Simultaneous synthesis of hydroxyapatite/chitosan composite from crab shells and its polycaprolactone-blended scaffolds for enhanced bone regeneration

Abstract

Although the hydroxyapatite–chitosan reinforced poly(ε-caprolactone) composite (PCL/HA–CS) is vital for bone regeneration, it is still predominantly synthesized from various non-biological sources, while natural bioresources, such as crab shell, containing essential precursors, are discarded as waste, causing environmental pollution. Here, we present a sustainable strategy to fabricate bone scaffolds by directly converting crab shells into a HA–CS composite via a one-pot process, followed by blending with PCL. The resulting HA–CS composite, containing 78.37% nano-sized HA, exhibited strong antibacterial activity without cytotoxic effects, with minimum inhibitory concentrations of 2.5 mg mL⁻¹ and 5 mg mL⁻¹ for S. aureus and E. coli, respectively, and corresponding minimum bactericidal concentrations of 5 mg mL⁻¹ and 10 mg mL⁻¹. When combined with PCL, the biogenic material demonstrated balanced mechanical strength, biocompatibility, and excellent mineralization under in vitro conditions. A formation mechanism was also proposed, in which the amine groups of CS interact with HA, while residual hydroxyl groups form interfacial bonds with PCL, enabling uniform distribution of HA–CS within the polymer matrix.

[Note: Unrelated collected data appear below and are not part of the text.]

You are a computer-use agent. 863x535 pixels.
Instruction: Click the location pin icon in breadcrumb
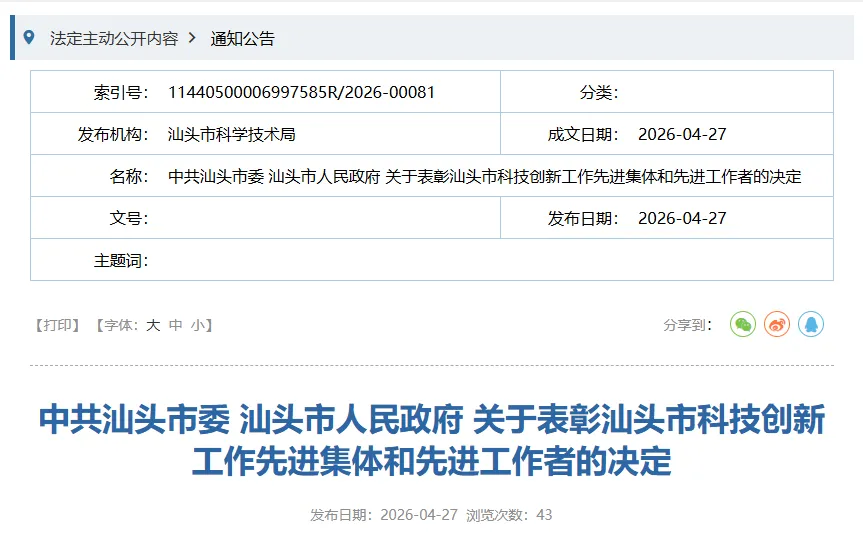coord(29,38)
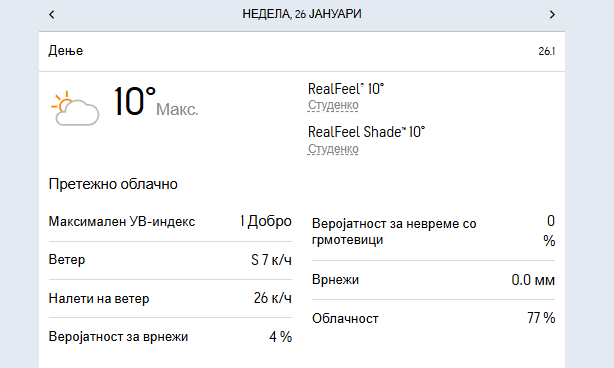Select the Веројатност за врнежи 4 % row

[x=170, y=337]
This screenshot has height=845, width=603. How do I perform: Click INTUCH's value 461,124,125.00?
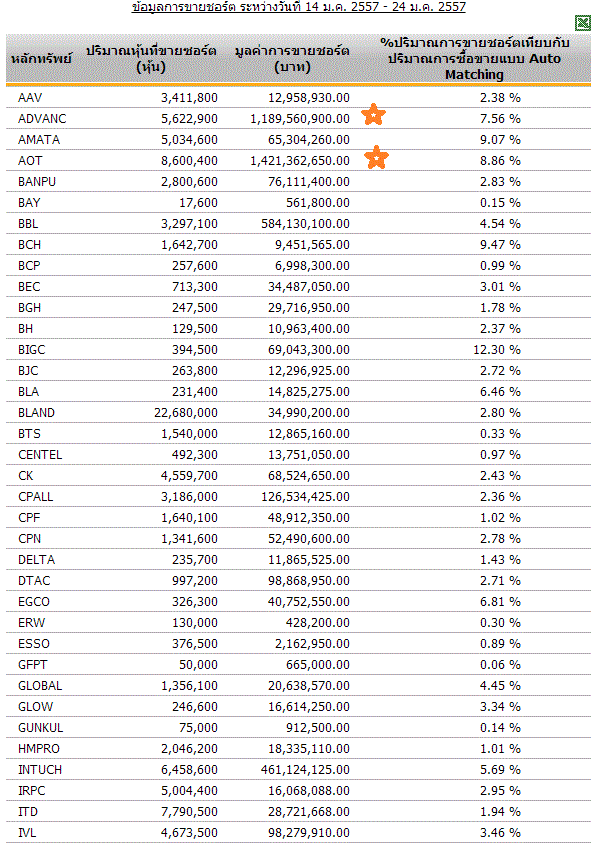pos(300,770)
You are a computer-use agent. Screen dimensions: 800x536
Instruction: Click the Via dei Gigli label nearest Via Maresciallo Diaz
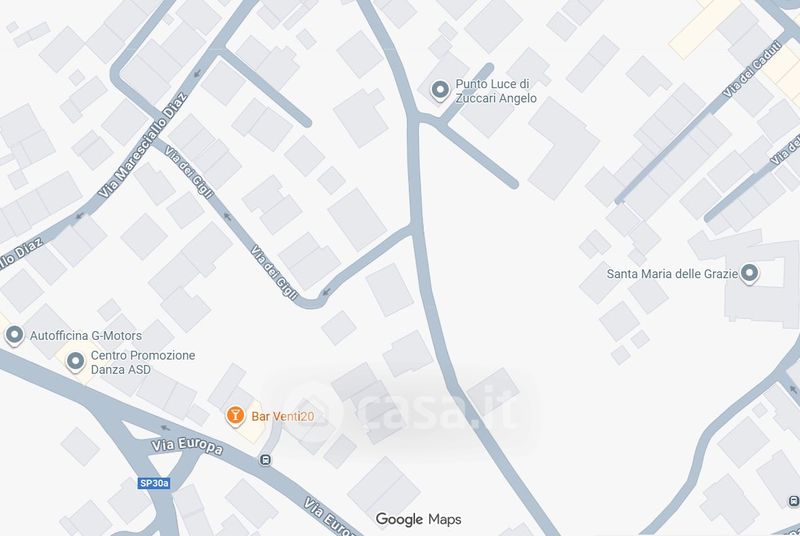(189, 172)
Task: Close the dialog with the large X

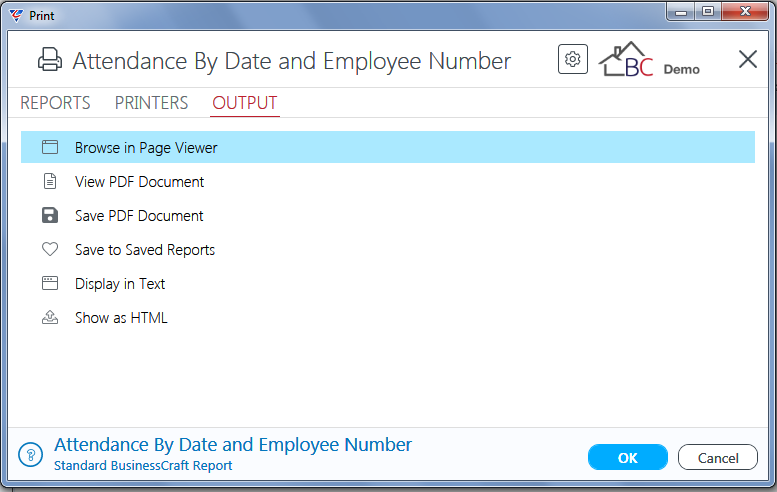Action: click(747, 59)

Moreover, the biodegradation rate (ν) of PCL/HA–CS during the first four weeks could be linearly tuned by adjusting the HA–CS content, following a linear relationship: ν (%/day) = 0.0108 [HA–CS] (%) + 0.1133. This controllability enables better synchronization between scaffold degradation and new bone formation, addressing a major limitation of conventional PCL-based scaffolds. Overall, crab shell waste offers a promising and eco-friendly route to generate high-performance scaffolds for bone tissue engineering.